Ce vendredi 12 avril, j’ai repris mon bâton de pèlerin et me suis attaché aux pas d’un commis du mouvement, Jean-Pierre.

Si l’on veut bien prendre la peine de vérifier la signification du terme commis, on s’aperçoit qu’il s’agit d’une personne qui occupe des fonctions subordonnées dans des lieux ou à des tâches les plus variés. Le commis de magasin, de ferme ou de bureau côtoie le commis aux vivres, le commis voyageur ou le commis-greffier. Ne parle-t-on pas aussi de ces « grands commis de l’Etat », en insistant sur le rôle important qu’ils jouent dans les multiples rouages d’une administration ? Cette dénomination a donc bien des facettes. Les chemins de fer, où l’on rencontre des commis de factage, d’exploitation, du mouvement, aux écritures, n’échappent pas à cette règle. Mon propos de ce jour est de vous entretenir du métier de commis du mouvement tel que nous l’entendons dans notre Société qui s’apprête, par ailleurs, à réviser cette appellation. Et vous verrez que les responsabilités qu’assume notre témoin de ce jour, bien que peu apparentes, de prime abord, ne sont pas des plus minces.

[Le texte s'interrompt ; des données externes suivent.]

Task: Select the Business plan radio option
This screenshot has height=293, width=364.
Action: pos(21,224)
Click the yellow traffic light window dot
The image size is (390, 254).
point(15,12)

Notre ami Jean-Pierre assure le service n°5 à la gare de Nivelles (2e classe). Aujourd’hui, il travaille de 6 à 14h, au bureau du régulateur (encore une fonction à décrire un de ces jours), quai 2. Soyons précis. Tel un concierge, il « fait » l’ouverture et pénètre dans le Saint des Saints : un petit coup de fil à la cabine de Baulers, vite fait, bien fait, pour connaître ses heureux collègues ; quel sous-chef en cabine et quel signaleur auront le plaisir de partager sa journée ?

Ensuite, notre homme consulte l’E 800, formulaire sur lequel le chef de gare consigne le déroulement de la journée. Y sont repris, notamment, le nom des agents en service (personnel de surveillance, de factage et de triage), les travaux à effectuer, les places à réserver...

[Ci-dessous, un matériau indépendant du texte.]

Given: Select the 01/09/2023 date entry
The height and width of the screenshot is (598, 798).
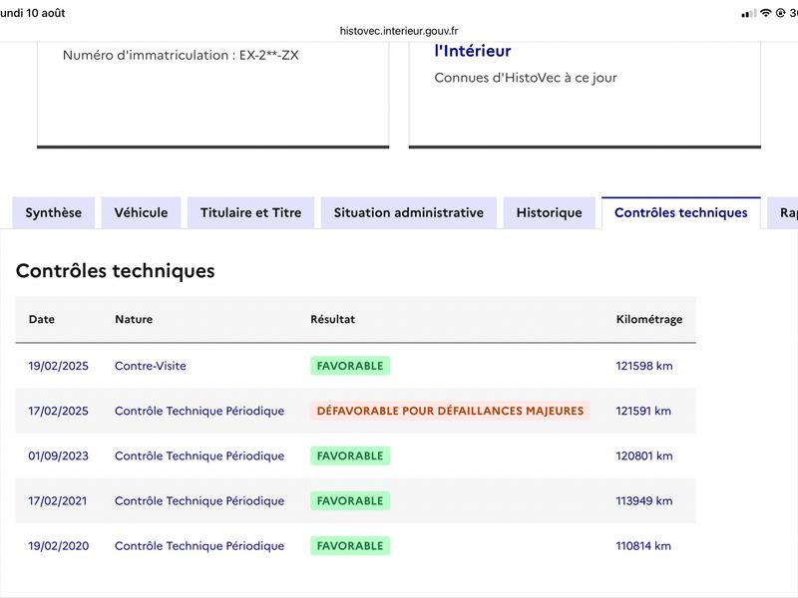Looking at the screenshot, I should coord(59,455).
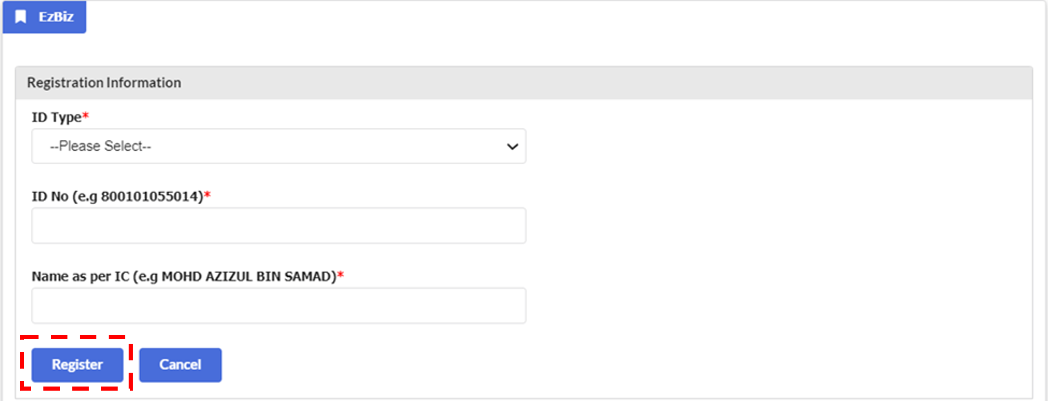Click the Name as per IC label
1048x401 pixels.
[184, 276]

L’E 800 fait un peu office de journal de bord prévisionnel. Enfin, Jean-Pierre s’assure que le guichet des voyageurs est bien ouvert. Ça fait mieux quand il y a de la clientèle.

Ça, ce sont les prémices de la journée. Histoire de se réchauffer, de s’assouplir. Quid du boulot proprement dit ?

Au risque de me répéter, je le trouve similaire à celui d’un concierge, il est en quelque sorte l’oreille et la vue de la gare. Vous allez comprendre pourquoi.

Outre une mission générale de surveillance - très importante dans une gare où la sécurité est primordiale - Jean-Pierre contrôle tout ce qui bouge ! Il effectue les annonces de trains via les micros. Plutôt gai. Il veille à ce que les correspondances soient bien assurées entre les trains. Moins drôle, en cas de pépin... Il est en relation continue avec le D 71 - dispatching de Charleroi - le D 16 - celui de Bruxelles - et le répartiteur ES (encore une activité à spécifier). N’oublions pas que Nivelles est le point de jonction entre les zones dispatchées respectivement par Bruxelles et par Charleroi. Le passage de l’une à l’autre doit être harmonieux. Il annote aussi toutes les heures d’arrivée et de départ de tous les trains et complète éventuellement le E 807 (formulaire de justification des retards des trains) pour les trains dont le retard s’est produit dans la gare.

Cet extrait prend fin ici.